Don't Keep Your Day Job
The podcast title pretty much says it all, though it doesn't reveal that it's a podcast for creative types. Each episode features someone who quit their day job to pursue the one thing that's always made them happy ... and how they made money doing it. A lot of creative professionals are great at their craft, but struggle with the business and marketing side of starting their own venture, hence why singer/songwriter Cathy Heller started the show. I've been surprised by how much I've learned not just from the writer types (so far, Emily Giffin and the one and only Grammar Girl), but also from those in completely different professions. I've been most inspired so far by the stories of a sculptor, a baker, and an animator (see — no jokes or puns! I'm good for my word).
One thing that Cathy is big on is key takeaways. Here are mine so far.
Freelancing Key Takeaways
Don't have any clients yet? Create the content first. This applies to croissants, a clothing line, comedy sketches, crafts, and of course, writing. I'm not talking about an "if you build it, they will come" mentality. I'm talking about creating the content that makes you happy, and then working like crazy to pitch it to your desired outlet. It's a lot easier to sell a blog or press release that you've already drafted. Even if you have to take a few pro bono or low-paying projects, these can work as portfolio pieces, references, and résumé fillers that can win you the bigger clients.
Disney animator and director Saul Blinkoff shared his story of trying to get employed as an animator while he was in art school. A professor told him to write down this sentence: Nobody worked harder today than me. "If you can't say that sentence and have it be true, you don't go to bed," the professor said. Saul took that to heart, and I have tried to as well. I'll be the first to admit that most days, I go to bed complacent. But there have been several nights when I truly feel like I can claim that I earned my rest. That no one worked harder than I did that day. It's incredibly satisfying.
Many of Cathy's guests have encouraged listeners to find one or two social media platforms they really like, and stick to those, rather than spreading themselves too thin. This is a familiar concept from my PR days, but it's a message I need to be reminded of. I'm only on Facebook and Instagram right now, and that's just fine with me, since even just those two platforms are constantly changing. Once I feel comfortable with those two, I may expand, but only if I feel that it's something my clients need.
- Along the lines of Instagram, sculptor Brian Giniewski offered two practical pieces of advice. First, he said to remind your followers that they can turn their post notifications on for your account. That way, your posts will bubble up to the top of their feeds. Second, he said that his personal business policy has been to avoid the use of hashtags in his posts. "Hashtags may gain more followers in the beginning, but often, those people quickly drop off. We prefer to slowly build up followers, who we find are really loyal and engage with us a lot on Instagram." Granted, Brian uses his posts to sell particular products to his audience, rather than spark a conversation, but I still was struck by the no-hashtags idea, as it seems more authentic. I haven't completely thrown off all hashtags, but I'm definitely considering it. Social media followers of mine, hold me to this!

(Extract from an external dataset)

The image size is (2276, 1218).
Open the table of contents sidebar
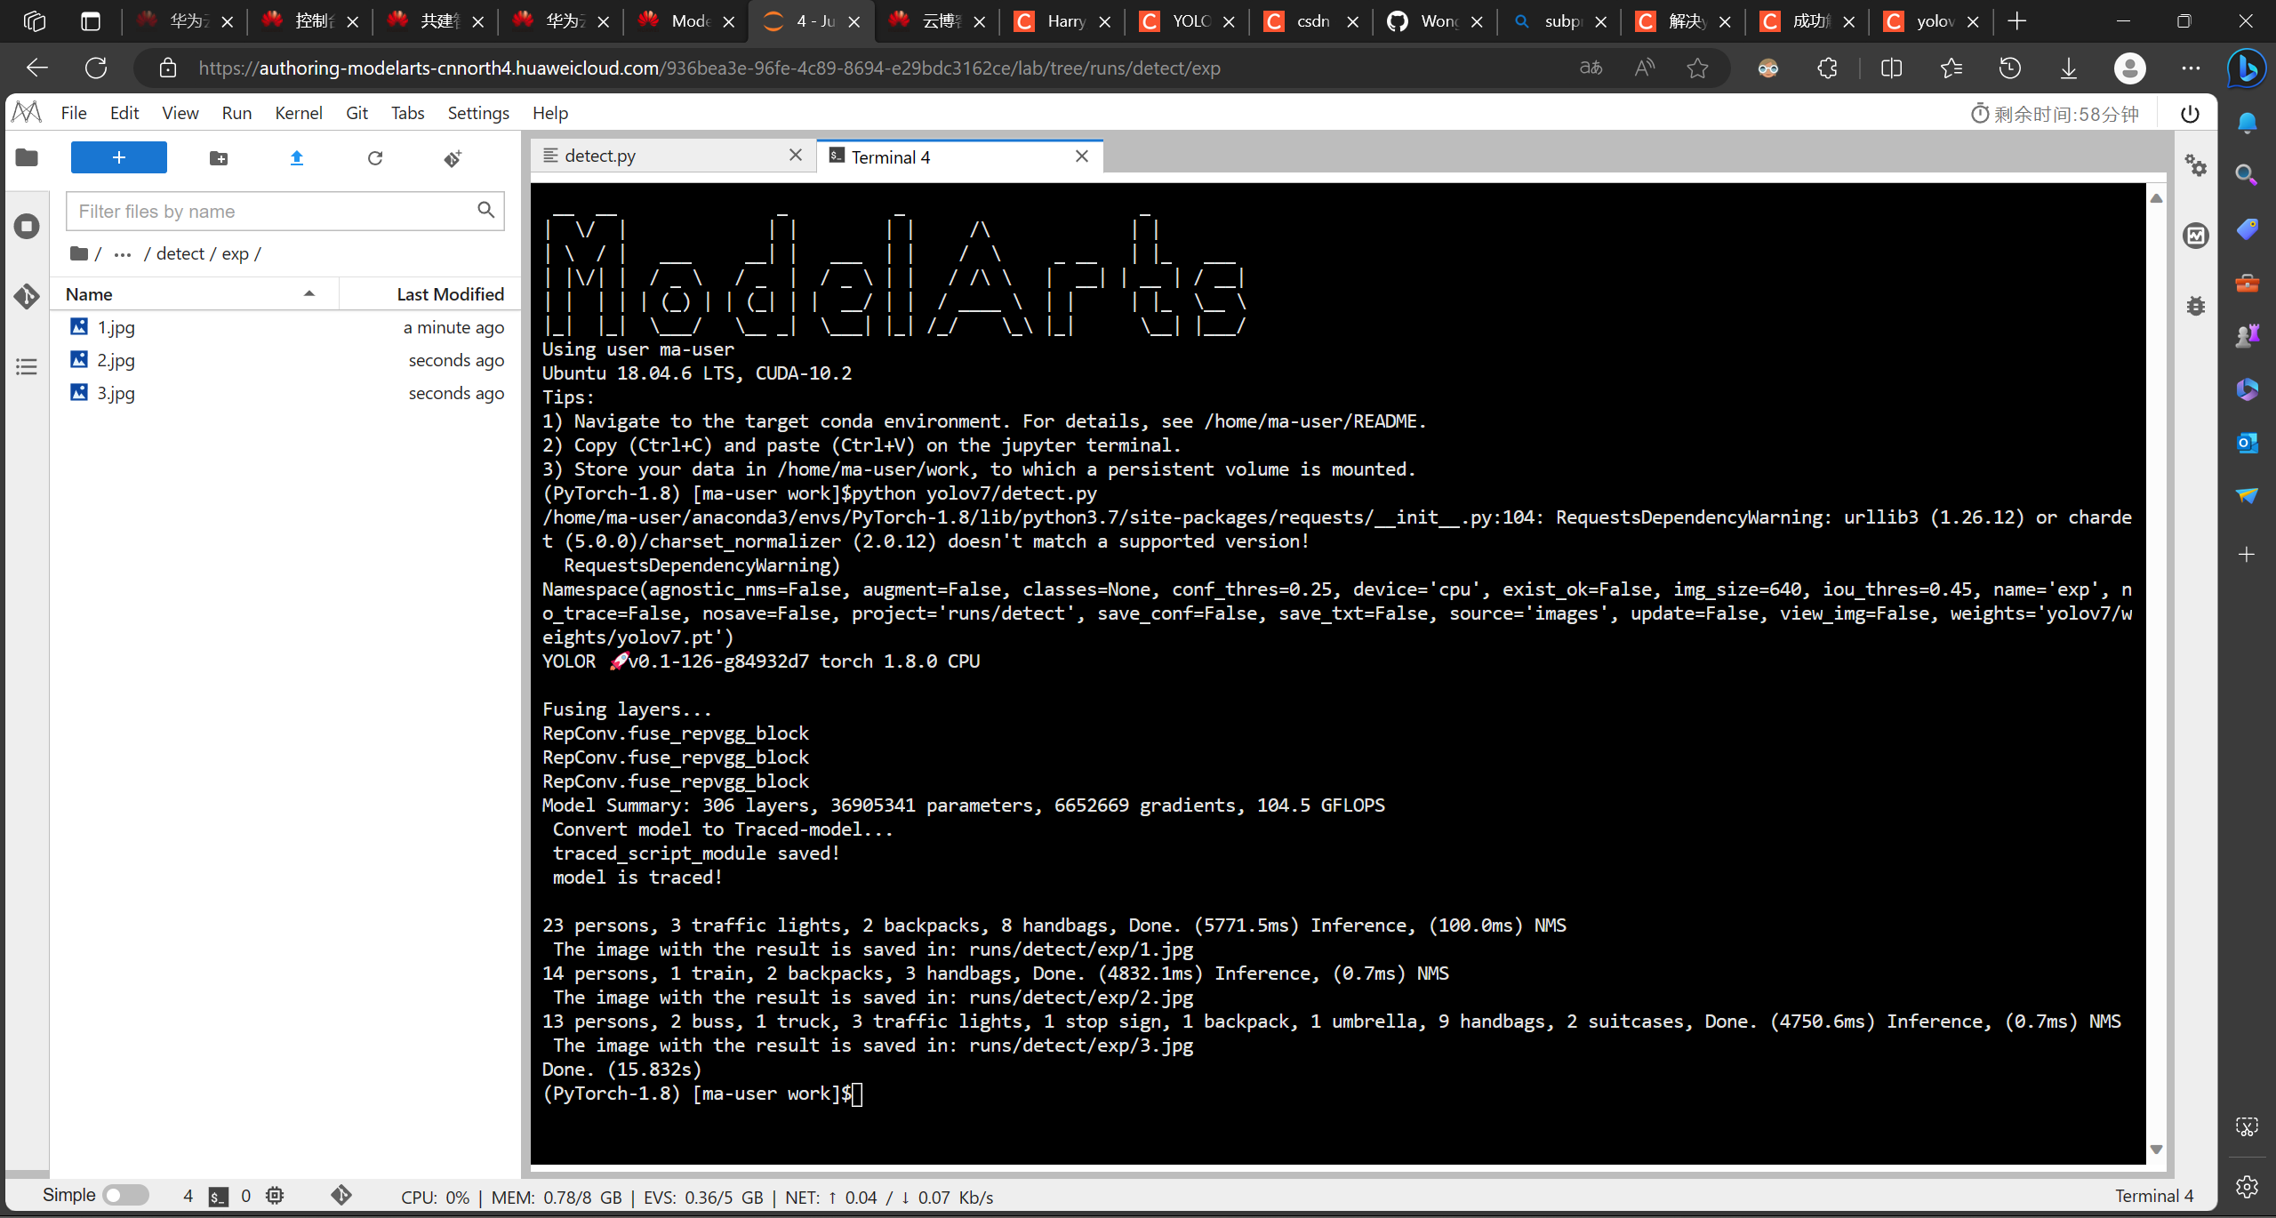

- Don't get in your own way. Cathy and her guests speak a lot about obstacles they faced to get to where they are. There are the expected external obstacles of financing, finding a market, and promoting your product. But something they also explore is the internal obstacle of yourself. One photographer recalled a low point in her career as she drove through Hollywood, only to see billboard after billboard of photos that she didn't believe she would ever be worthy of. As she continued to drive, she saw one of her very own photos featuring a movie she had just shot. OK, so we're not all going to have that Hollywood billboard moment. But I can relate to the moment prior to that one, full of self-doubt and fear. I can only hope that the encouragement of others and a true love for my work will keep me going in these hard times, and keep me from giving up.
These are just a few of so many lessons I've learned from this show. And no, I wasn't asked by Cathy Heller to write this. Consider it free content that I created. Because I think there are a lot of other creative dreamers out there who could use some encouragement. There is a way to make money doing the thing you love and are really good at. You just have to work harder than the butcher, the baker, and the candlestick-maker.
Comment below with your advice for anyone starting out on the freelance path! Advice on staying motivated, hashtags, and how not to get embarrassed while listening to this podcast while driving with my windows down is appreciated.